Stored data
——

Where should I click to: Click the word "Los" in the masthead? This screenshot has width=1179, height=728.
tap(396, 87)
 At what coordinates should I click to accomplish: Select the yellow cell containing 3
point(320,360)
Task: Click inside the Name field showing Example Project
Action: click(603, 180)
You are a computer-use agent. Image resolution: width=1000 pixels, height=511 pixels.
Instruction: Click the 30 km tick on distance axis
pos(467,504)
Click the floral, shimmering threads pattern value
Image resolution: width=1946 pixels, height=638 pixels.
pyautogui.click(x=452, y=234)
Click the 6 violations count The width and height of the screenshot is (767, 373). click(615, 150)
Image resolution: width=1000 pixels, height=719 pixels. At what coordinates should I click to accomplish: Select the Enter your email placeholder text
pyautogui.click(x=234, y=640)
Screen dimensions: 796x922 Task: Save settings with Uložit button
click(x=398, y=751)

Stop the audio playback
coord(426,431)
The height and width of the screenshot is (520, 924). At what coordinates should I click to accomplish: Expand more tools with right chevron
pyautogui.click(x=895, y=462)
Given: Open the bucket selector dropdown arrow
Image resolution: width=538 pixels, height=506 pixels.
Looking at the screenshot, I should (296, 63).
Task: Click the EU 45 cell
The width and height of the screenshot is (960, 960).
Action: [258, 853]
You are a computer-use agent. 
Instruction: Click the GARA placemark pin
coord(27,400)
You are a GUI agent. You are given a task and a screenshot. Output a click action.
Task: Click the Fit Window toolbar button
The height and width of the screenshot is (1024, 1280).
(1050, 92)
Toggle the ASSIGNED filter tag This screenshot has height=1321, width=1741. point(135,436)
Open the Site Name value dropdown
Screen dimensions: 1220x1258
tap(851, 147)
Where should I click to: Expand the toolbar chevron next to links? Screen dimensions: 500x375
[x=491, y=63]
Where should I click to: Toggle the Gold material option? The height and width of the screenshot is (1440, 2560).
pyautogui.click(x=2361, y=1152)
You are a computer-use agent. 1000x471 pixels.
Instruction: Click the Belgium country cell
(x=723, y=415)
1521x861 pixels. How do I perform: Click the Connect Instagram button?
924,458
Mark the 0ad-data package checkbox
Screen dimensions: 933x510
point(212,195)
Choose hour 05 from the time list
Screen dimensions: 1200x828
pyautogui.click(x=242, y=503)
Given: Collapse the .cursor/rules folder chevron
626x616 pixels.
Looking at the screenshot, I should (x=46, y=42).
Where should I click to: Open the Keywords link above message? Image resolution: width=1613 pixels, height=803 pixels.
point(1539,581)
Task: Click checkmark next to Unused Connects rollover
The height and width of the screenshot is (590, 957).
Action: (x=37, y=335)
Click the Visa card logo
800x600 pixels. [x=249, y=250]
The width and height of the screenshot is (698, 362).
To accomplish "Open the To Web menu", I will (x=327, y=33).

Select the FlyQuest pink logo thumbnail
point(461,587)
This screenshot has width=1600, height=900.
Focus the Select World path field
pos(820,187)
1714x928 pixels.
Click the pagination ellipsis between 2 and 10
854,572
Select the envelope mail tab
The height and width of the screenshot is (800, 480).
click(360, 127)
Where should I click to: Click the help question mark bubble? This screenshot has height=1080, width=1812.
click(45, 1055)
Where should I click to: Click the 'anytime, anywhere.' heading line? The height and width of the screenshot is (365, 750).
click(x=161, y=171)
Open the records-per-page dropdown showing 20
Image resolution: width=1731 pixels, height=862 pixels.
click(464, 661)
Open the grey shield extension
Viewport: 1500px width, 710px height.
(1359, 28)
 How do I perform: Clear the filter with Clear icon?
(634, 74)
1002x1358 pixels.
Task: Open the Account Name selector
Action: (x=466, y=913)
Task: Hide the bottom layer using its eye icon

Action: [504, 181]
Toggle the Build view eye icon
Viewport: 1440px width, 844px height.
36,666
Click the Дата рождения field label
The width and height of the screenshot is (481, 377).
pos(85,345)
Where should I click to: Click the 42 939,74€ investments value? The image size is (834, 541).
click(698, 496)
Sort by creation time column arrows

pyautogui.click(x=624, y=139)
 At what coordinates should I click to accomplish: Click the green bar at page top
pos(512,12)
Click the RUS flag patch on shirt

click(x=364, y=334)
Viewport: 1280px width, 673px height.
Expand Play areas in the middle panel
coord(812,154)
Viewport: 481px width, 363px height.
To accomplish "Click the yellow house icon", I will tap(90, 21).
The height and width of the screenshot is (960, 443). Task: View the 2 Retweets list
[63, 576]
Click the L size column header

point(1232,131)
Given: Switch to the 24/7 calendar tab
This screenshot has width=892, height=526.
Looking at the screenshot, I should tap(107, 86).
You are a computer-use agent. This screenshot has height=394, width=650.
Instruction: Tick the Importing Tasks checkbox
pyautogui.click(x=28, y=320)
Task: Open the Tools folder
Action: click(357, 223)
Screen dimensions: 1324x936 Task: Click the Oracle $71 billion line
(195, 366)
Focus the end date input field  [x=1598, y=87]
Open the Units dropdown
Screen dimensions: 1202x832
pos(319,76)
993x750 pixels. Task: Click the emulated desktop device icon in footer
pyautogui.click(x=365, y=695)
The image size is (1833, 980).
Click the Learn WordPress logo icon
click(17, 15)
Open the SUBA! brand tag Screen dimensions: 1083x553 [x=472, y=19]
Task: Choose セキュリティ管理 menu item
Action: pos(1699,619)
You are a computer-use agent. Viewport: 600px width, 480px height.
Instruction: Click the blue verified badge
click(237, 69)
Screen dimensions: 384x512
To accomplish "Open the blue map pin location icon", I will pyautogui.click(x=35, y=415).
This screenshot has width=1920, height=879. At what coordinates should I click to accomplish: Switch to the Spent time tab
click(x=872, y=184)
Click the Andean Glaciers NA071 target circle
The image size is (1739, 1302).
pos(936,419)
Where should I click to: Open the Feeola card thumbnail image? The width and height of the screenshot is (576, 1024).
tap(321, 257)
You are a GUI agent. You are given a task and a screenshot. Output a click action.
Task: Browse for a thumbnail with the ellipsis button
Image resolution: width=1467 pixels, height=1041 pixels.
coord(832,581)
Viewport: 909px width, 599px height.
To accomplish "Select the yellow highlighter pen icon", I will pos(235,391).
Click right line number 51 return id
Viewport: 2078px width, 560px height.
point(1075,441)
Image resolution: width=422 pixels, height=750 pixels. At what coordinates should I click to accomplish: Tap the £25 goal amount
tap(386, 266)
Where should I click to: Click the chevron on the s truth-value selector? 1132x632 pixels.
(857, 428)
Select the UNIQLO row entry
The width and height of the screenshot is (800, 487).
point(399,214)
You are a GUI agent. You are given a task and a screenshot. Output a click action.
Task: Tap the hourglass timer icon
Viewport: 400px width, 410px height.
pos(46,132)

——

AIM OF THE TASK:
Please reproduce exactly the lines from the first one of the records above through the line containing "You are a computer-use agent. Image", both included, and nothing else.

YOUR SOLUTION:
Where should I click to: Click the word "Los" in the masthead? This screenshot has width=1179, height=728.
tap(396, 87)
 At what coordinates should I click to accomplish: Select the yellow cell containing 3
point(320,360)
Task: Click inside the Name field showing Example Project
Action: click(603, 180)
You are a computer-use agent. Image resolution: width=1000 pixels, height=511 pixels.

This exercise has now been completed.